Deux semaines après la déconvenue aux élections locales, c'est une nouvelle gifle que les Italiens ont infligée à Silvio Berlusconi et à son gouvernement: lors des référendums des 12 et 13 juin, ils se sont en effet massivement rendus aux urnes pour abroger quatre lois soutenues par l'exécutif (privatisation de la gestion de l'eau et libéralisation des tarifs, réintroduction du nucléaire civil et exemption légitime de participer aux procès les concernants pour les plus hautes charges de l'Etat). Cela faisait plus de quinze ans que des consultations populaires n'atteignaient pas le nombre de votants suffisants pour être validées.
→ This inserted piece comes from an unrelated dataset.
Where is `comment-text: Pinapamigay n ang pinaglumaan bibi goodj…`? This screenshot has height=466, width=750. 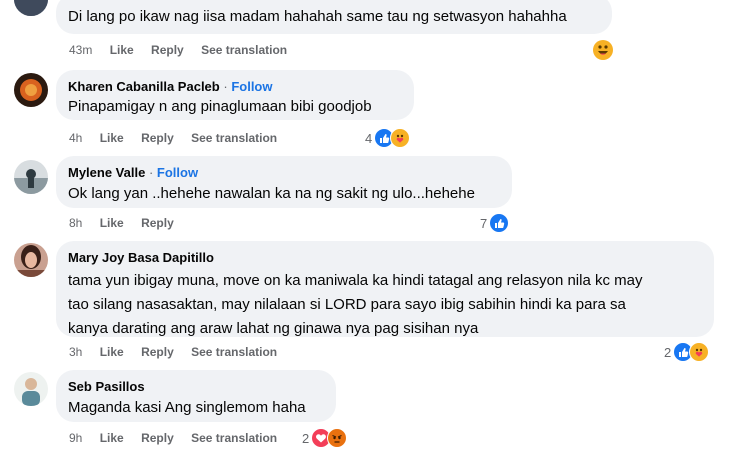
comment-text: Pinapamigay n ang pinaglumaan bibi goodj… is located at coordinates (220, 106).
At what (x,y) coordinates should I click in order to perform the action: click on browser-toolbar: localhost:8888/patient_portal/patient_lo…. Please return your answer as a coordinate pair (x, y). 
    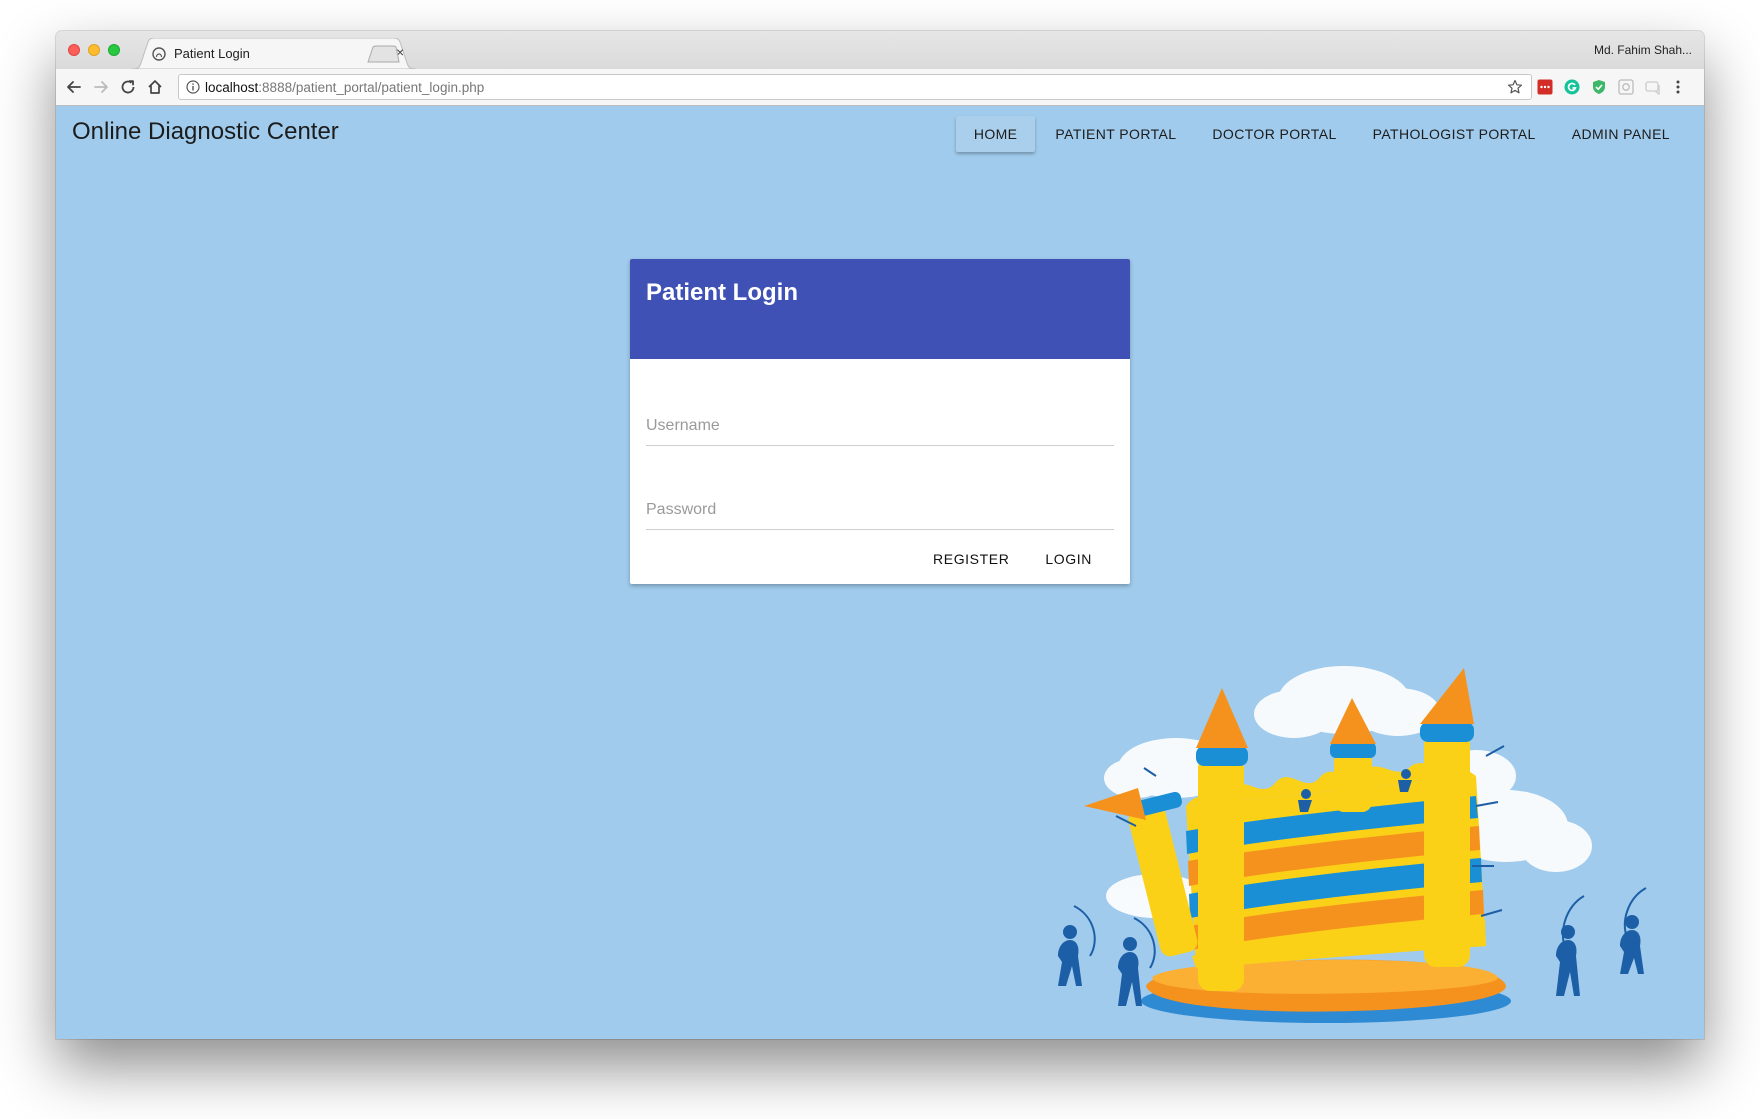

Le leadership du Cavaliere au sein de son propre camp commence à vaciller. Même si Il Giornale, quotidien de la famille Berlusconi, affirme que c'est "la peur" suite à l'accident nucléaire de Fukushima (Japon) qui "a triomphé" et non le rejet de Berlusconi, la presse italienne s'accorde pour dire que le chef du gouvernement est le grand perdant du vote. Ainsi, pour La Repubblica,

La flûte enchantée s'est brisée; au bout de vingt ans, les Italiens refusent de suivre la musique de Berlusconi. Quatre lois voulues par le chef du gouvernement ont été rejetées par une avalanche de "oui": une rébellion diffuse et consciente, qui, après la défaite de la droite dans les grandes villes accélère la fin du berlusconisme, désormais enlisé et vidé de toute énergie politique.

Le Corriere della Sera voit lui aussi dans le vote le "crépuscule" de la "longue saison" berlusconienne:

Aujourd'hui, la décennie de gouvernement du Cavaliere se clôt: cela fait depuis 2001 que Berlusconi gouverne — huit de ces dix années. Thatcher a tenu onze ans, Tony Blair dix. Les électeurs démocratiques sont patients et tolérants, mais de temps à autre, ils se dressent comme des géants et se débarrassent du passé. Le verdict de ce printemps électoral italien est si net que ce n'est même pas la peine d'en discuter les causes. Faute de successeur pour Berlusconi, la transition ne sera quant à elle ni ordonnée, ni rapide.

Qui va tirer les bénéfices de ce "printemps italien"? Pour l'heure, personne, à en croire La Stampa, selon laquelle

les référendums ont été remportés par des citoyens qui croient à nouveau à la politique, mais pas aux politiques. Un mouvement de masse découplé des partis, qui sanctionne le déclin de deux chefs de bande [Berlusconi et son allié de la Ligue du Nord Umberto Bossi] les plus puissants des vingt dernières années, mais qui ne couronne personne à leur place, parce que personne n'est étranger à la Caste [politico-financière] à son goût.